Human-to-agent interfaces become flexible and personalized
This is the topic that tends to get the most attention from leaders who value design. For years we’ve relied on interactive demos and prototypes to specify how an experience should work. Now, AI agents are disrupting decades of investment in graphic user interfaces. And yet, most design teams are rushing to define guidelines that reduce clicks and help people and AI work together on shared information.
These interfaces can be as simple as one single screen where a user can perform many different tasks. These work well for early generations of AI agents. And it’s exciting when voice-based technologies are integrated into these interactions to make them feel more natural and engaging to people.

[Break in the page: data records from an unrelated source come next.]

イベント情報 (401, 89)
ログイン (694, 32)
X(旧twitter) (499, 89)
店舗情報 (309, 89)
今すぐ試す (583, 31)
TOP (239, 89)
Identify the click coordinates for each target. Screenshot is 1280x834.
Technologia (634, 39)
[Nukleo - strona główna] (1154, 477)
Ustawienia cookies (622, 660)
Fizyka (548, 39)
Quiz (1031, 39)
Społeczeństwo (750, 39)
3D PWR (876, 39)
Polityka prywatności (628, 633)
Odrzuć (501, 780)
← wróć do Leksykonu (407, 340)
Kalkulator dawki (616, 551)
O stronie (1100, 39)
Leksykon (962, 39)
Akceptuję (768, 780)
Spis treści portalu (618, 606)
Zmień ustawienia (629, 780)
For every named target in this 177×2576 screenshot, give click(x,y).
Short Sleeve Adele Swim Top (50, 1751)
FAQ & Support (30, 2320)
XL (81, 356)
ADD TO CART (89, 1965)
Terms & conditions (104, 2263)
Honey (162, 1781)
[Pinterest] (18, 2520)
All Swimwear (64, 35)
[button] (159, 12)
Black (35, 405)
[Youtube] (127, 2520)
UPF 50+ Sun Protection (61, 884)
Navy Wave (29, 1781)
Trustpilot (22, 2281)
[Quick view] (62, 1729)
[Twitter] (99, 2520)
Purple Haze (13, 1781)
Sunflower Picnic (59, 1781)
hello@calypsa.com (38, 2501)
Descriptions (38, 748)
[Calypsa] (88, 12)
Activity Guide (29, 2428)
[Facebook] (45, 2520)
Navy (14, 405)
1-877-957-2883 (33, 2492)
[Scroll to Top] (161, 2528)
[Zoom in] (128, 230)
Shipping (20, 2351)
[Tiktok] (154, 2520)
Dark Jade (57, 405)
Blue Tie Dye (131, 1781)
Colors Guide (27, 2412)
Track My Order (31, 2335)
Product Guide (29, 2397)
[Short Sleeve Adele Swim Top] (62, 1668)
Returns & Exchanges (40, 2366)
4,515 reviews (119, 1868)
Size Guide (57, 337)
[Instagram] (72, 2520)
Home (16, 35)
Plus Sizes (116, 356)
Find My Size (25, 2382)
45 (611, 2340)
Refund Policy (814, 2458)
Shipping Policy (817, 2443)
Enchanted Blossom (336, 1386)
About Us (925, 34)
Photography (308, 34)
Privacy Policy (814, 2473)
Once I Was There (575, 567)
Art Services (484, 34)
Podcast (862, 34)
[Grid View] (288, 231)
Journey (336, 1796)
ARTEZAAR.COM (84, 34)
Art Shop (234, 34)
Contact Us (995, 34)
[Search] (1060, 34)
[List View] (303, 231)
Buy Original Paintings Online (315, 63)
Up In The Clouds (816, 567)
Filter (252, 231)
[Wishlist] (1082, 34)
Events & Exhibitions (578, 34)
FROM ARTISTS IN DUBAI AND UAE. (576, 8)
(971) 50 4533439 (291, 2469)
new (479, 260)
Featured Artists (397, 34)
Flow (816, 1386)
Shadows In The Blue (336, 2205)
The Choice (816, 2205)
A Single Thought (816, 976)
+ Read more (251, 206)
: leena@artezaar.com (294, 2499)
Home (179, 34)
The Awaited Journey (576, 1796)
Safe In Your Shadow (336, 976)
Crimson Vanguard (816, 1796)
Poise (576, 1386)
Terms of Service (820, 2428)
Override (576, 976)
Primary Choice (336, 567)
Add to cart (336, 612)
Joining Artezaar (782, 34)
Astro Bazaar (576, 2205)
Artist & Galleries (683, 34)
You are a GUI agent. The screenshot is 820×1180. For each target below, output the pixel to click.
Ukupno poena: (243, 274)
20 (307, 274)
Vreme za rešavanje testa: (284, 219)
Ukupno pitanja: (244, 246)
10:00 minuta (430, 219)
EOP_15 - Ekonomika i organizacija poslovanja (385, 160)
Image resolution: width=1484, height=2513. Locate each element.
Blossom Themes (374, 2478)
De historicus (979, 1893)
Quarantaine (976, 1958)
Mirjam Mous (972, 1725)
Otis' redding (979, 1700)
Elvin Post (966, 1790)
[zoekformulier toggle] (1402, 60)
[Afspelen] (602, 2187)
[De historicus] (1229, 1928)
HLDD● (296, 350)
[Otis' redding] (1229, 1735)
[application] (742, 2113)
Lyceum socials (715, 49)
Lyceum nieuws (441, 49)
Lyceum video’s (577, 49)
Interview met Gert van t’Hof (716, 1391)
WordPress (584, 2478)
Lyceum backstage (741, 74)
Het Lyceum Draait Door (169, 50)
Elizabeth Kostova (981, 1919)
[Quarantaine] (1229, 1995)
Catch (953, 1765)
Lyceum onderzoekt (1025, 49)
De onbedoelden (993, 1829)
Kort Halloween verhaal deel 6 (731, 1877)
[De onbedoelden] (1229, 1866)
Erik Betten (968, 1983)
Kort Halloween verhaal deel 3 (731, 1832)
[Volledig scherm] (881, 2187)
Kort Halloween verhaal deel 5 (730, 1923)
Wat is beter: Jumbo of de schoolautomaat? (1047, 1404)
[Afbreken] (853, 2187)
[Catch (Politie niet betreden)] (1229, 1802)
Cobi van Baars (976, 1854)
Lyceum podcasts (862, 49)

AI agents are disrupting decades of investment in graphic user interfaces.
Deep personalization also improves ease of use for people as they learn how to interact with agents. Experiences that flex and reflow to a person’s preferences will be essential as AI becomes ubiquitous. Enabling more UI flexibility sets the foundation for agentic experiences. With the release of SLDS 2 (beta), we’ve brought a new CSS-based architecture that gives customers the ability to deeply customize the look and feel to achieve a consumer grade user experience.
As we’ve explored different kinds of dynamic and personalized user interfaces, we’ve learned what matters most is staying flexible as people and agents find their new stride together. They will search, strategize, create, converse, analyze, monitor, and collaborate their way into this new future. We no longer need to squeeze every person into the same user journeys or click paths. We need to stay flexible and partner closely with our customers as they discover what makes AI agents feel like an embedded and invaluable part of how they get work done.
A new foundation for the era of experience
Revolutions in the way we work are never driven by sheer brilliance of technology. What drives it is the willingness of people to try something new and learn through their experiences. Every interaction with marketing, sales, retail, websites, products, and customer service contributes to a person’s trust in a business. This is a core tenet of experience design.
As AI agents become new users of your systems, they will make decisions on the best way to complete a task on behalf of the people and businesses they serve. What will they find when they arrive at your doorstep? Prepare for their arrival with Data Cloud to harmonize your data and metadata. This will make sure AI agents can understand how your business works and get a comprehensive view of your customer relationships. In parallel, agent experience design will ensure that AI agents can turn that data into powerful and compelling experiences for your customers and employees.